Is this something that is going to happen? It seems like it would be an easy bug to fix and for some of us it is a huge usability issue. I would attach my example file of a corrupted text document, but unfortunately, it is a list of friends' phone numbers - the point is, ghex is not at all the right application for opening it. It is fundamentally a text file, but it has some weird characters in it, but Microsoft Notepad opens it without an issue...
4 years and nothing? With gedit set as the default text editor on Ubuntu, I run into this issue rather annoyingly frequently. There are lots of files out there that are mostly text but happens to have a few unprintable characters. To have gedit at the very least *show* these files would be very useful, perhaps with a warning on save.
Created attachment 120044 [details] [review] NUL-replacement patch This patch replaces NUL bytes with '?' character. This should allow you to at least view every type of file. There is no warning that the NUL bytes have been replaced, so be careful not to save over the original.

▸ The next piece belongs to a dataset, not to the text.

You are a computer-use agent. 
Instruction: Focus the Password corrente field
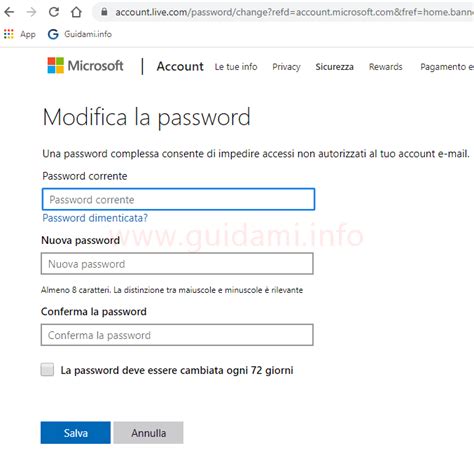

still not fixed in 2.28.0? Is there any reason that everybody ignores this issue? Seems easy to fix or at least create some temporary workaround. It's very annoyng to install second editor just to view one file, because gedit refuses to open it. ␀␁␂␃␄␅␆␇␈␉␊␋␌␍␎␏␐␑␒␓␔␕␖␗␘␙␚␛␜␝␞␟␠␡
what is the problem with coda's patch? Most editors have their way to handle null characters. Is there a gedit policy which blocks the adoption of coda's patch? Are there other plans/ideas/requirements?
In this cycle we reworked all the load and saving to use always gio streams and filter streams, so now it would be possible to implement this, though we still need some api in gio to mark the regions with invalid chars, so we can convert them to a visible char i.e ? and reconvert it to a invalid char when saving it. If someone wants to make it, ask for it and we'll provide more info.
*** Bug 488801 has been marked as a duplicate of this bug. ***
Binary files can now be opened, but it can be very slow, due to performance problems in GtkTextView with very long lines. See bug #721632 and bug #727777 for potential solutions to the slowness (and of course the bug in GtkTextView to improve performances of very long lines).